7. The device according to claim 6, characterized in that The solution module includes: a first solving submodule, configured to solve the first objective function using the constraint conditions and the first information of the plurality of virtual power plants, to obtain the amount of electricity sold to the load side and the electricity price corresponding to each virtual power plant; The second solving submodule is used to solve the second objective function based on the electricity amount and electricity price sold to the load side corresponding to the virtual power plant, the first information and the second information, and the constraint conditions, to obtain the charging and discharging electricity amount and charging and discharging electricity price of the energy storage system in each group of virtual power plants, the average sold electricity price of the wind power station in each group of virtual power plants, and the average sold electricity price of the photovoltaic power station.
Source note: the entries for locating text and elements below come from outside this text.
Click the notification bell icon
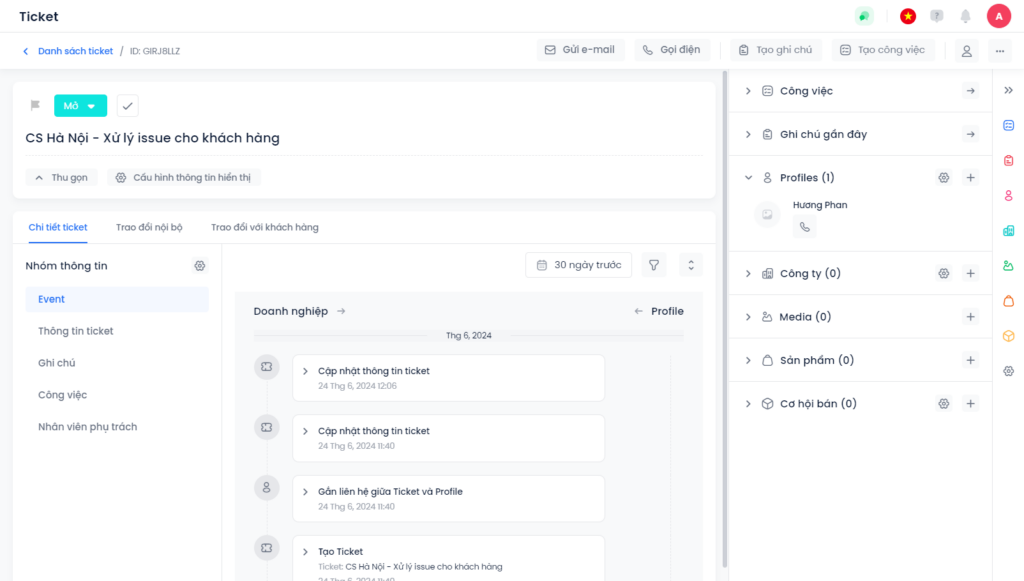This screenshot has width=1024, height=581. point(965,16)
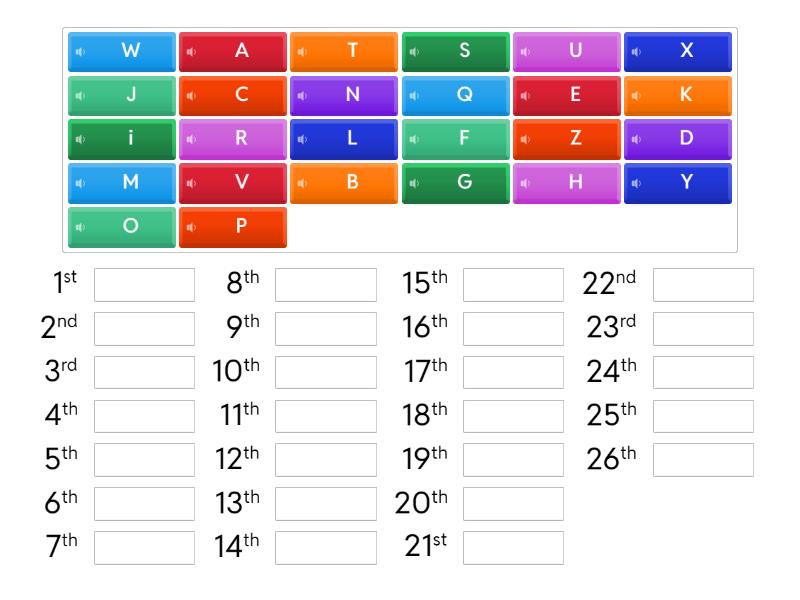The height and width of the screenshot is (600, 800).
Task: Click the speaker icon on tile M
Action: point(82,184)
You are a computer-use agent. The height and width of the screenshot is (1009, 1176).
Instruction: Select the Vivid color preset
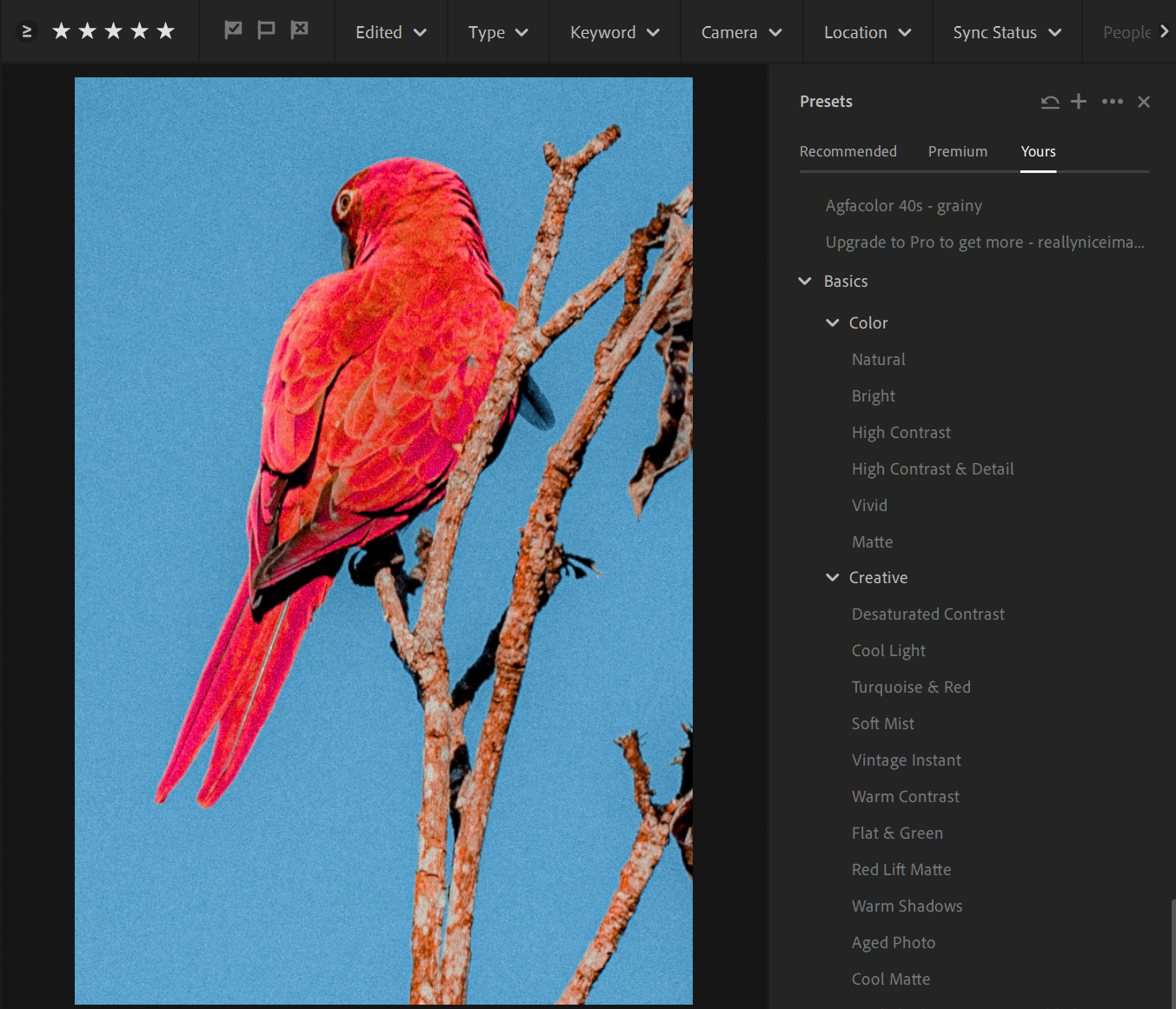[x=869, y=505]
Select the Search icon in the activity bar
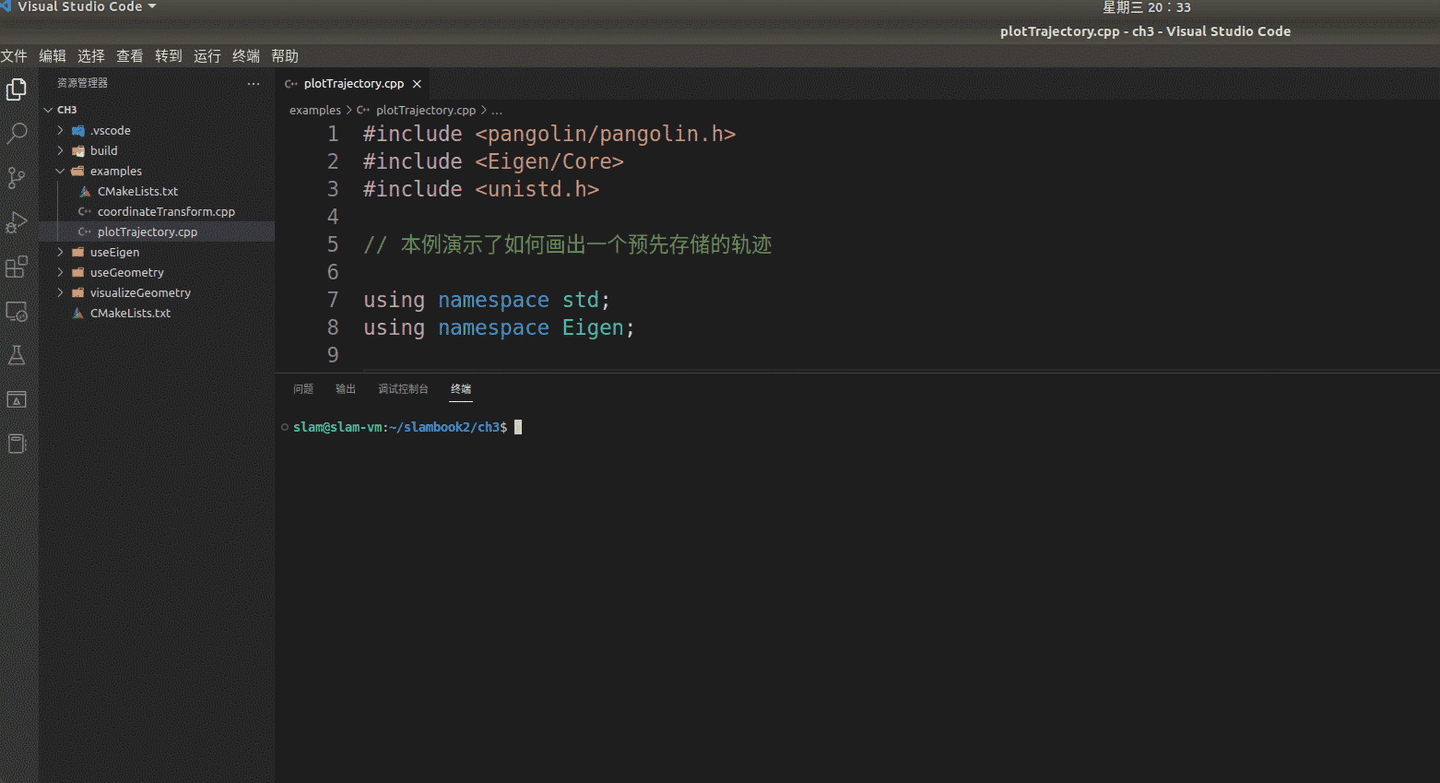The height and width of the screenshot is (783, 1440). coord(16,133)
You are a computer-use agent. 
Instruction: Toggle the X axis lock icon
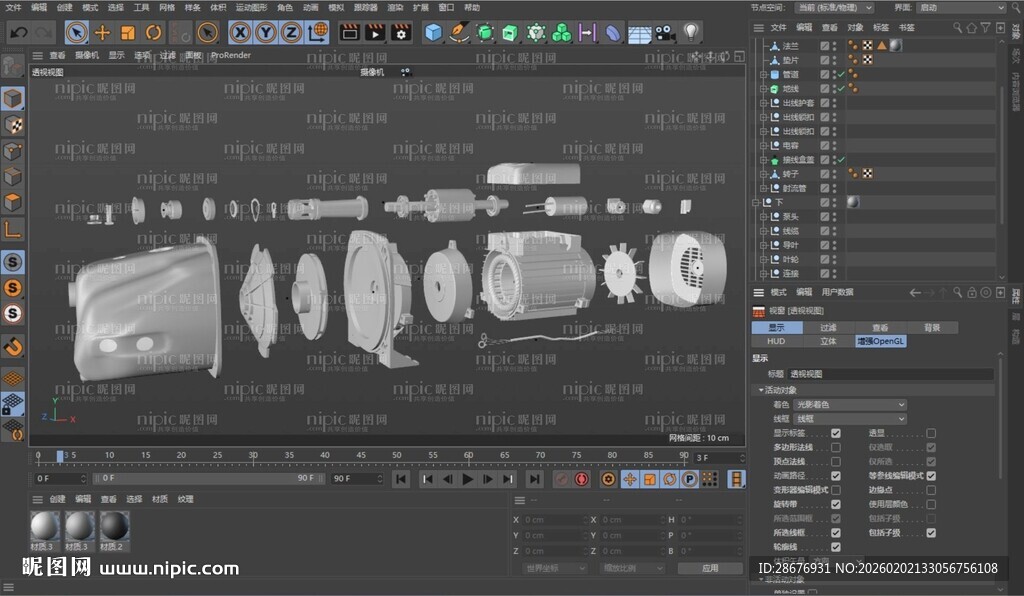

8. A computer device, characterized in that: include: A memory and a processor, wherein the memory and the processor are communicatively connected to each other, computer instructions are stored in the memory, and the processor executes the comprehensive optimization scheduling method for multiple groups of virtual power plants according to any one of claims 1 to 5 by executing the computer instructions.
9. A computer-readable storage medium, characterized in that The computer-readable storage medium stores computer instructions, and the computer instructions are used to enable a computer to execute the comprehensive optimization scheduling method for multiple groups of virtual power plants according to any one of claims 1 to 5.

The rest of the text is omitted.